CSRA Help founder Woody Merry says he will file suit against Commissioner Marion Williams this week for ethics violations and delinquent property taxes.
Mr. Merry held a news conference Monday to announce that the grass-roots citizens organization is going to court to force Augusta commissioners to act ethically and professionally at commission meetings.
"I'm sending a clear message to all commissioners, black and white," he said. "You're going to play nice, or you're going to deal with me and CSRA Help."
Mr. Merry said he would file against Mr. Williams and intends to get Commissioner Calvin Holland's attention, citing Mr. Holland's refusal to stop speaking during a meeting in which commissioners censured him for trying to get information from City Administrator Fred Russell's hard drive.

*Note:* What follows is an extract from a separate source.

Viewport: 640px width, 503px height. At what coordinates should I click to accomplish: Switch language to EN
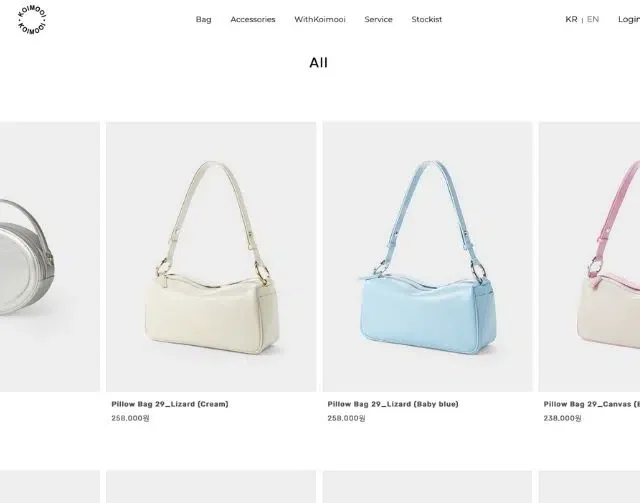(x=593, y=19)
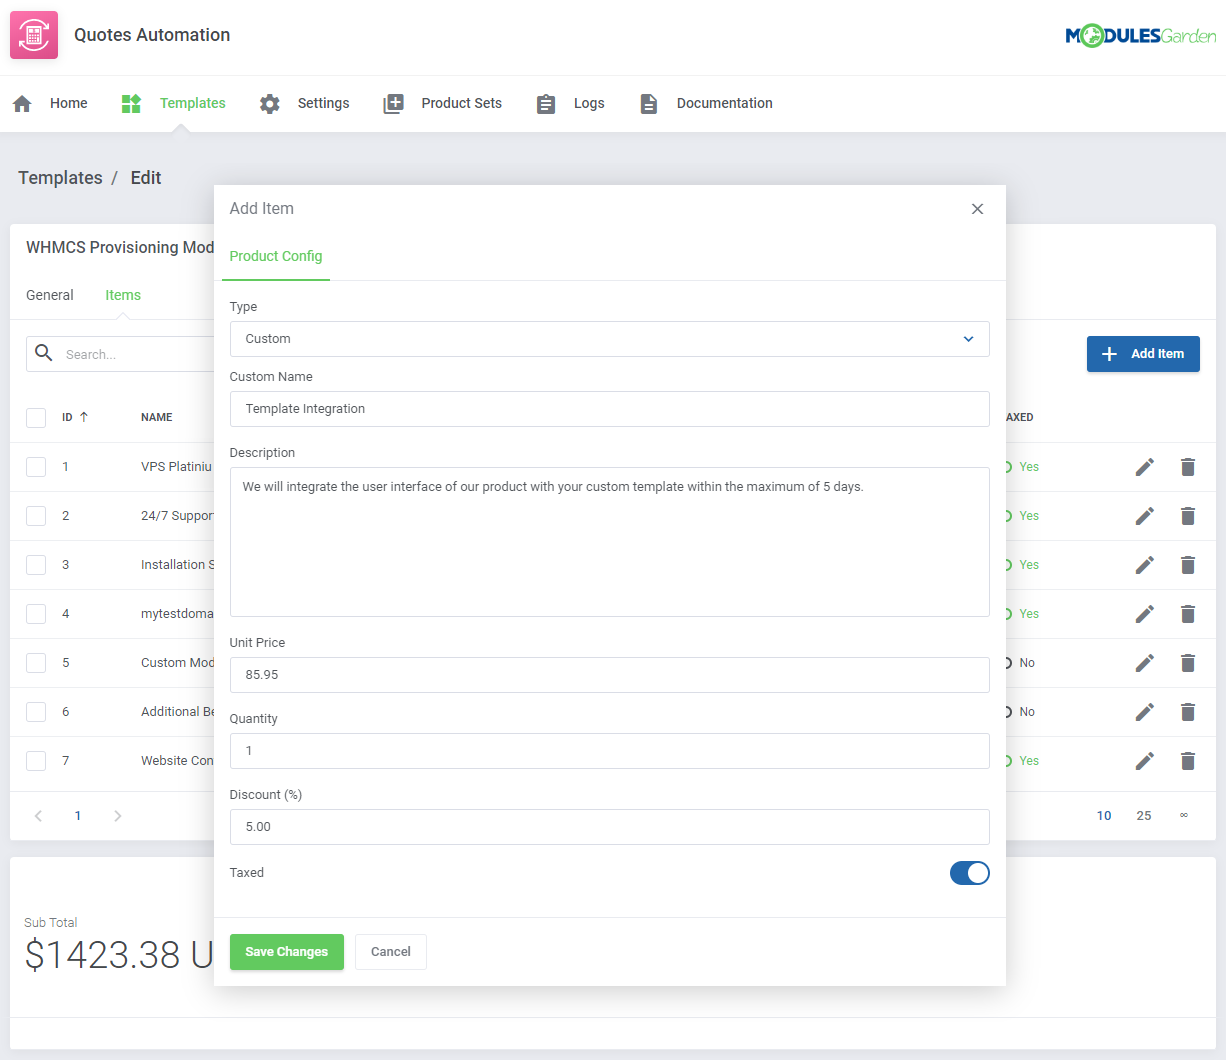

At that meeting, Mayor Deke Copenhaver tried to gavel Mr. Holland down, but Mr. Holland, who insisted he had done nothing wrong, told the mayor that he would have to get the marshals to drag him out and that he was going to continue to speak.
Mr. Merry contends that Mr. Williams violated ethics standards by calling Commissioner Joe Bowles "boy" at a recent meeting, and by not recusing himself during votes on a proposed drag strip from which his son-in-law stood to profit.
Also, Mr. Williams' delinquent 2006 property-tax bill for $2,468 is grounds for vacating his commission seat, according to Mr. Merry's attorney Robert Mullins.
State law requires public officials to swear they do not have any unaccounted-for public money due to the state or city. The state constitution states that no person is eligible to hold office if he or she has defaulted on any kind of county or municipal taxes, Mr. Mullins said.
When contacted Monday, Mr. Williams said he had no comment.
"He can do whatever he thinks he's got to do," he said.
The Augusta Commission is usually the first entity to address ethical violations, Mr. Mullins said.
"Since they have not addressed these ethical violations, we're proceeding under the other provisions, which give the municipal, magistrate and state court jurisdiction," he said.